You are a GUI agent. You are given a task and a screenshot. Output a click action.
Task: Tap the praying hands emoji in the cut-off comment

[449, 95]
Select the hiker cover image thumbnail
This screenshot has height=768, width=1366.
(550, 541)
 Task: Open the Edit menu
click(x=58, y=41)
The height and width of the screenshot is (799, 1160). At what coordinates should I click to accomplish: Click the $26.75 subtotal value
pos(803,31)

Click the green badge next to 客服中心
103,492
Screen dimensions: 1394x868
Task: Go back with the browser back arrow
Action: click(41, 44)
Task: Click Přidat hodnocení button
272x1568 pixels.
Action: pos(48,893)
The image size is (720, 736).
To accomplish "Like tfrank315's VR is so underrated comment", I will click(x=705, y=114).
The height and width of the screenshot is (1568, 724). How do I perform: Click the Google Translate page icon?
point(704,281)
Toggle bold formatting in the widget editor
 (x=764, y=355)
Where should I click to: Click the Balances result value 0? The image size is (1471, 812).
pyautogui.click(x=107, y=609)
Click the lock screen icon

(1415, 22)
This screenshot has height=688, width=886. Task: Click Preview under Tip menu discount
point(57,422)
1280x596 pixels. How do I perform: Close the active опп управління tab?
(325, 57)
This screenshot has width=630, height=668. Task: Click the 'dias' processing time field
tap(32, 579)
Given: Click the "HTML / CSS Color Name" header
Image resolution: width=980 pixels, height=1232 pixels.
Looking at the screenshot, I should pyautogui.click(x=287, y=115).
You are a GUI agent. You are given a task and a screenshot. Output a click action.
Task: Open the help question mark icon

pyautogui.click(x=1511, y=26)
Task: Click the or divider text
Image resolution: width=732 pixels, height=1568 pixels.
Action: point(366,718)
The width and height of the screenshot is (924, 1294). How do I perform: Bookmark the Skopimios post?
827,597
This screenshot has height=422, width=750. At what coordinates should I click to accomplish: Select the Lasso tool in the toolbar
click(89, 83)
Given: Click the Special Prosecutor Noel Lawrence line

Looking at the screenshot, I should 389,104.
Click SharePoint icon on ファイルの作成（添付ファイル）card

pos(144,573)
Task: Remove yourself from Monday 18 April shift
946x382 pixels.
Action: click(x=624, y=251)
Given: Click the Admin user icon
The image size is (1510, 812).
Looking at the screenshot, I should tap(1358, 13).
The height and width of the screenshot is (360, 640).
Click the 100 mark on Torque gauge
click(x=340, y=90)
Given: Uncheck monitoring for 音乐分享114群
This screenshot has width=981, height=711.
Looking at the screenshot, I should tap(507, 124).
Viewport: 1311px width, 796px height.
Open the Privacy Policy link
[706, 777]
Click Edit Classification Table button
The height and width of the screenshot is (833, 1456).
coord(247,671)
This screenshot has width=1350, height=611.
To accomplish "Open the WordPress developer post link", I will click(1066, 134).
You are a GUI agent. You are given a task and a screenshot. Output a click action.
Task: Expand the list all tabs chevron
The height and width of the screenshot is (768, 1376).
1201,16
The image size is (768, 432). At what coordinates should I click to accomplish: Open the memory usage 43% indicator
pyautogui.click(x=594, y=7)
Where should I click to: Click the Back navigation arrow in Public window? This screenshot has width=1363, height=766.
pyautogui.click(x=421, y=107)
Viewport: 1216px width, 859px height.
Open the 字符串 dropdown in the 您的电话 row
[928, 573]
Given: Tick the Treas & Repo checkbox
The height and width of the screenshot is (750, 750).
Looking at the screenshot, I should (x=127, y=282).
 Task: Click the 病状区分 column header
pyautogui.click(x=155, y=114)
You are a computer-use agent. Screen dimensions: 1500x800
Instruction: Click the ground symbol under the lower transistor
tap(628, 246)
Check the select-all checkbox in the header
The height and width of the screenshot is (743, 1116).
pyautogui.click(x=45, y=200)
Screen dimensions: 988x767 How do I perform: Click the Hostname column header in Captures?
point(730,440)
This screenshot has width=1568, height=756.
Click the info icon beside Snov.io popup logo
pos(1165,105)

• TASK TO CARRY OUT: From the material above, copy exactly the lines between the line holding "The image size is (768, 432)." and the line holding "Given: Tick the Treas & Repo checkbox", inclusive, and only those.

• FINISHED EXERCISE:
The image size is (768, 432). At what coordinates should I click to accomplish: Open the memory usage 43% indicator
pyautogui.click(x=594, y=7)
Where should I click to: Click the Back navigation arrow in Public window? This screenshot has width=1363, height=766.
pyautogui.click(x=421, y=107)
Viewport: 1216px width, 859px height.
Open the 字符串 dropdown in the 您的电话 row
[928, 573]
Given: Tick the Treas & Repo checkbox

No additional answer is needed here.